You’re in a pickle, see. The Devil wants to take your soul, and he’s pretty intent on doing it, but he’ll leave you be on one condition: in the span of one hour, you are to teach him everything there is to understand about the game of baseball. Up to this point the game’s been over his head, and he’d like to know what it’s all about, but he also has only so much patience, especially with you. If you can convey to him that special essence of the sport, you’re free to go, spared an eternal damnation. If not, you lose. You know what’s at stake. Of course you do. Your mind races.

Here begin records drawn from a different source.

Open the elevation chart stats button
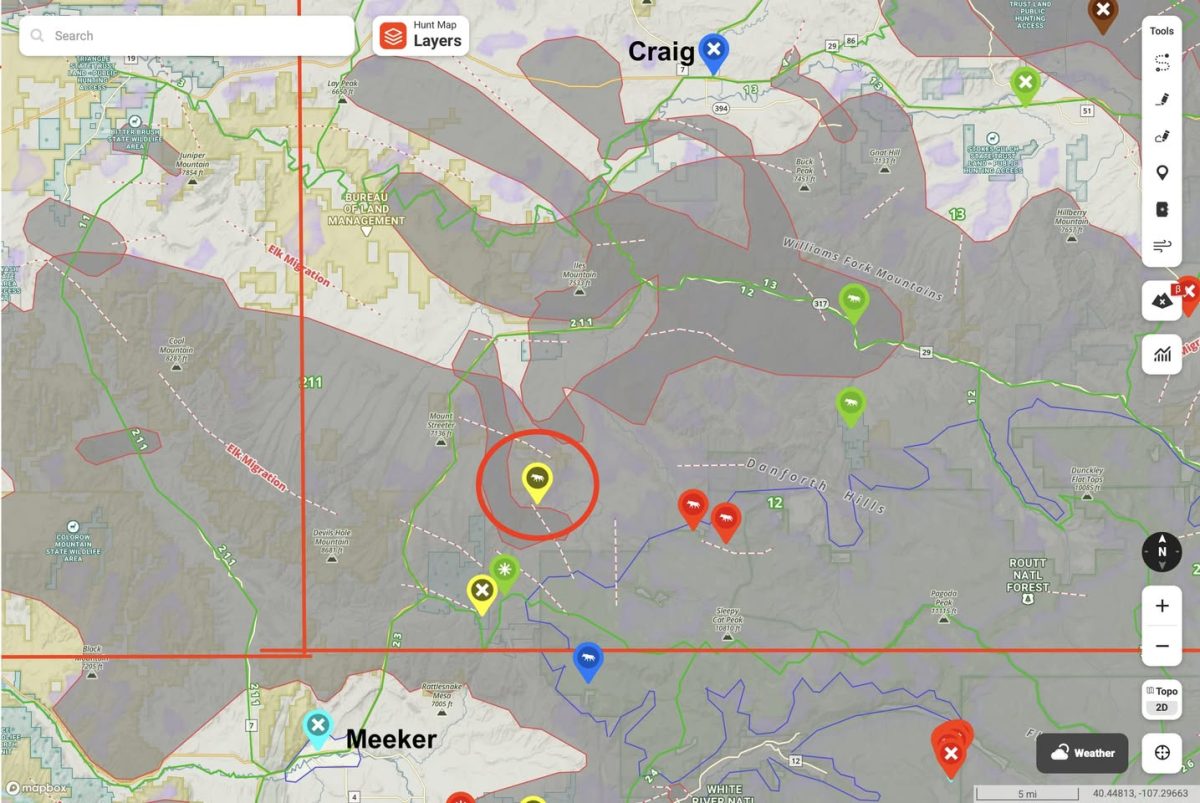The height and width of the screenshot is (803, 1200). coord(1161,354)
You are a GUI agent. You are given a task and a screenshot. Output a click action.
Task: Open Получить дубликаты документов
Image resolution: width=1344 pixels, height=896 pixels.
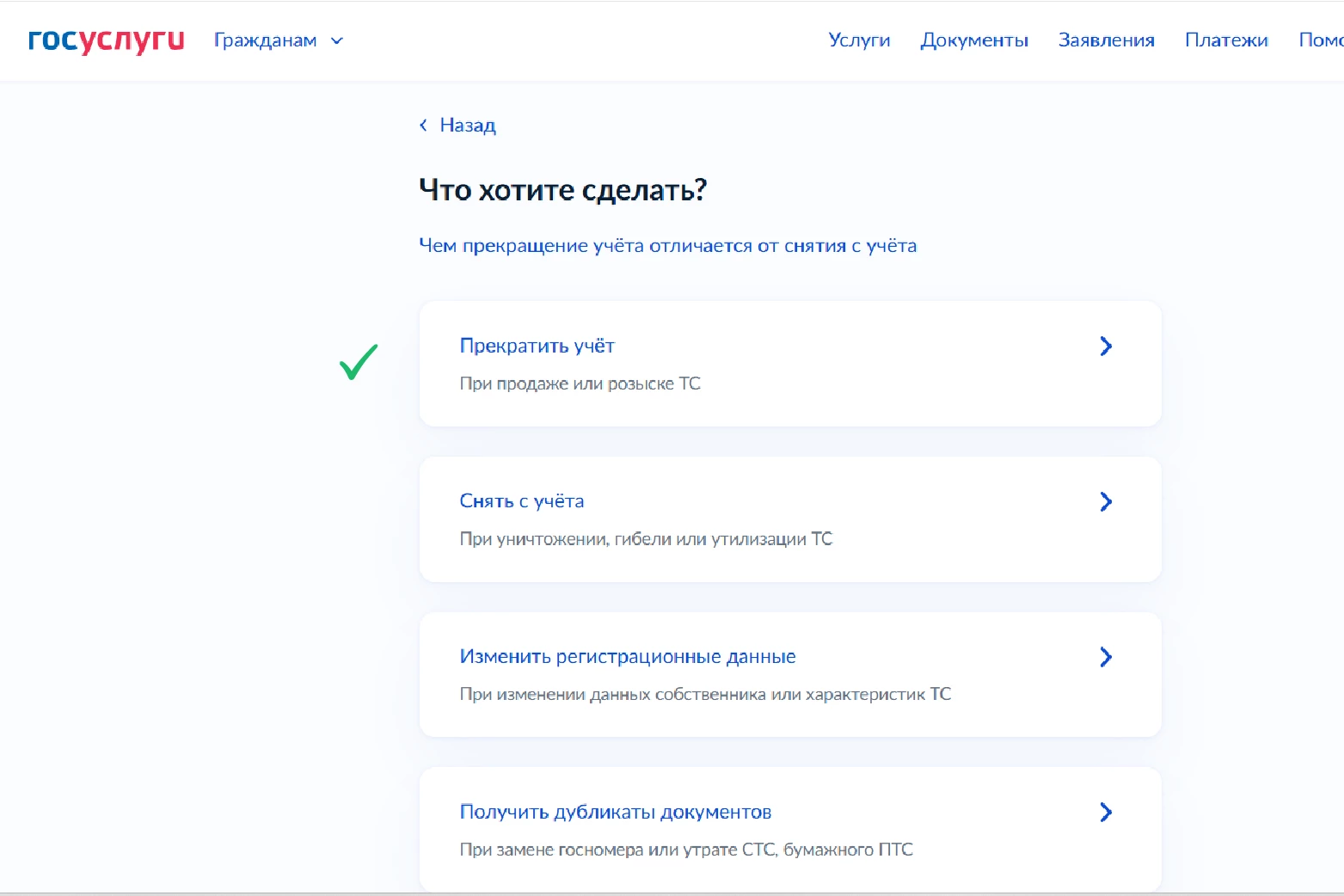[x=615, y=813]
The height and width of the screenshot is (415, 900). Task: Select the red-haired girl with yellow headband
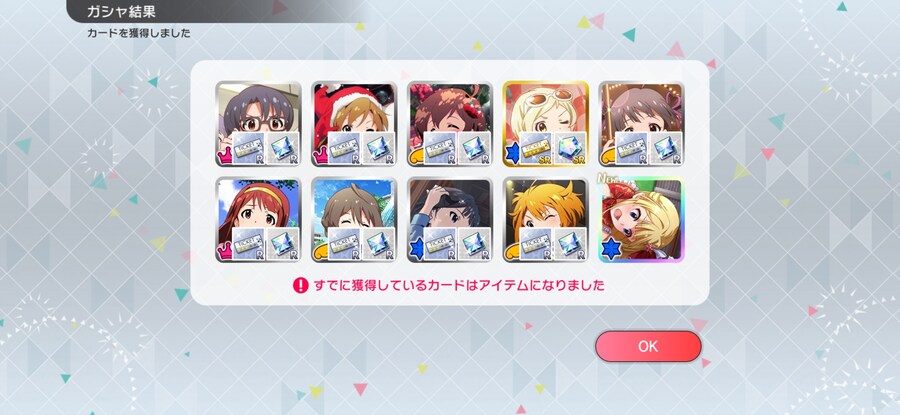tap(258, 220)

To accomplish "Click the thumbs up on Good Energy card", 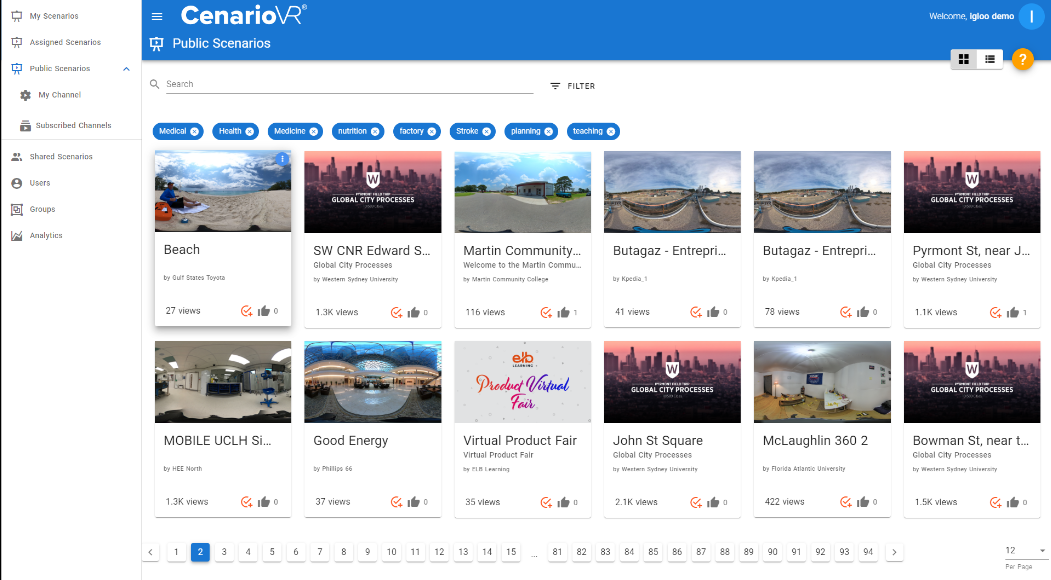I will (413, 502).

Or, your mind would’ve raced. Before Wednesday, before Game 5 between the Rangers and the Blue Jays. You would’ve thought about explaining the rules. You would’ve thought about reviewing certain eras, and certain Hall-of-Fame players. You would’ve thought about going through the physical motions. But now — now — this is an easy situation to fix. You show the Devil Game 5’s seventh inning. He’s gotta have the Internet somewhere. You show him the entirety of the seventh inning, from start to finish. When it’s done, and the second bench-clearing incident is broken up, you’ve got six minutes to take questions.

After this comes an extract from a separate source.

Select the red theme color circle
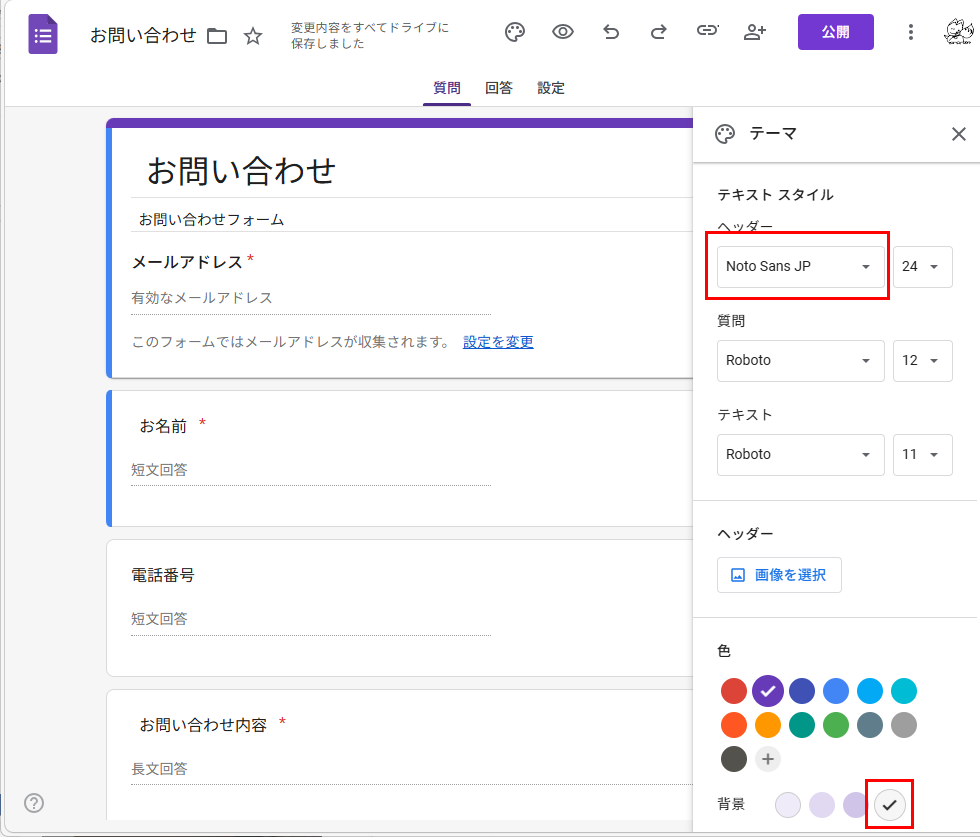Viewport: 980px width, 837px height. pos(734,691)
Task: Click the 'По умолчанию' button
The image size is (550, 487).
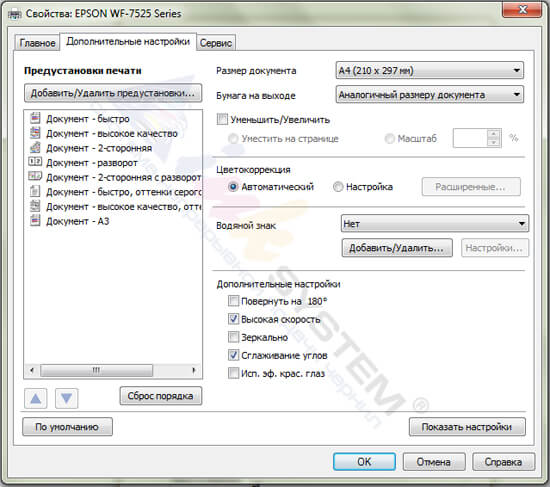Action: [x=67, y=427]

We were so close. We’re all so lucky. We came terrifyingly close to a playoff series being decided like this:
“I’ve been involved in that play before. I’ve done that play before,” said Banister, a former Minor League catcher. “I’ve done that exact play as a catcher where I’ve actually thrown it off of the hitter’s hand/bat before, so I was aware of the rule.”

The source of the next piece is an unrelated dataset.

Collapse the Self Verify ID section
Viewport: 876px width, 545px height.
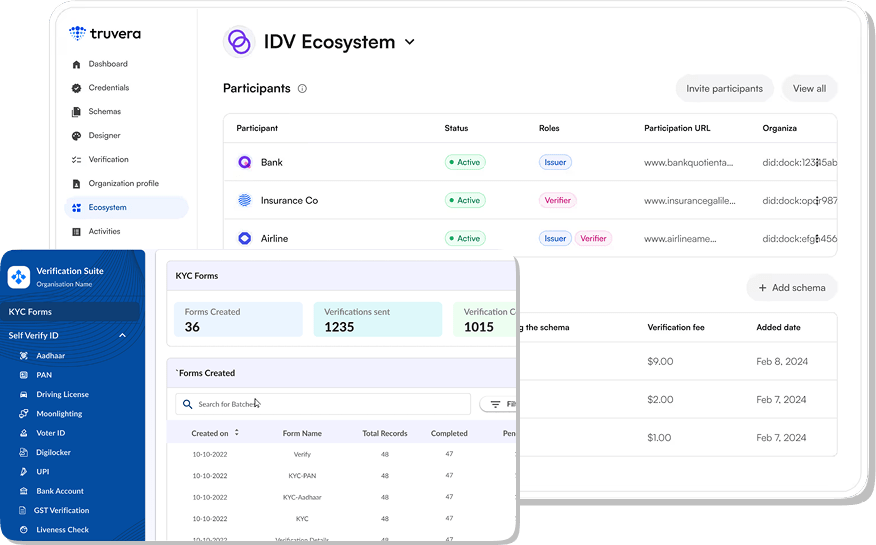pos(123,335)
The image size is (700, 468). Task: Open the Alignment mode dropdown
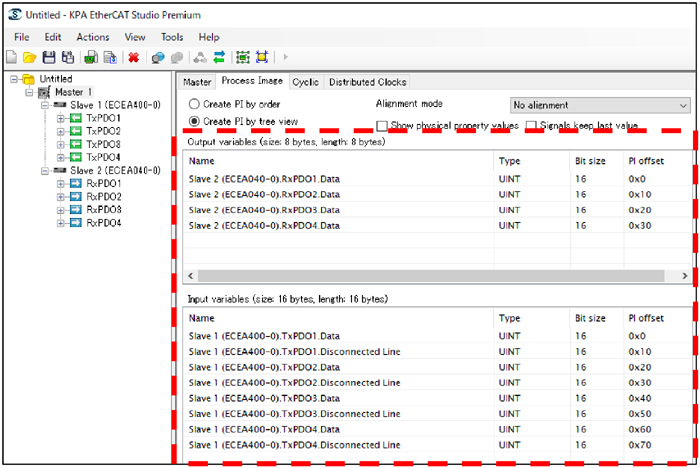point(599,105)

Rougned Odor was eventually awarded home. If the Ranger defense and bullpen had preserved the lead, Jays fans would’ve complained about this for months. Years, maybe. On the one hand, Odor was going to be safe no matter what — he broke almost immediately. No one would’ve thrown him out. But on the other, the ball was called dead, and Odor hadn’t scored yet, and that’s usually all you need to know. You could argue the Jays should’ve been spared the run on a technicality. We could’ve been talking about technicalities.
Beyond even any interpretation of rules, it would’ve just been utterly unsatisfying. That’s not how you want to see a series decided. If it came to that, we might’ve all settled on just giving Odor credit for heads-up baserunning, because not everyone would’ve gone for it, and perhaps that would’ve worked. At the end of the day, Russell Martin did make a mistake. And Odor got him for it. It’s just, that’s not really a talent mistake. It’s the manifestation of randomness. It just would’ve been stupid. A stupid way to have to talk about an overall enjoyable series.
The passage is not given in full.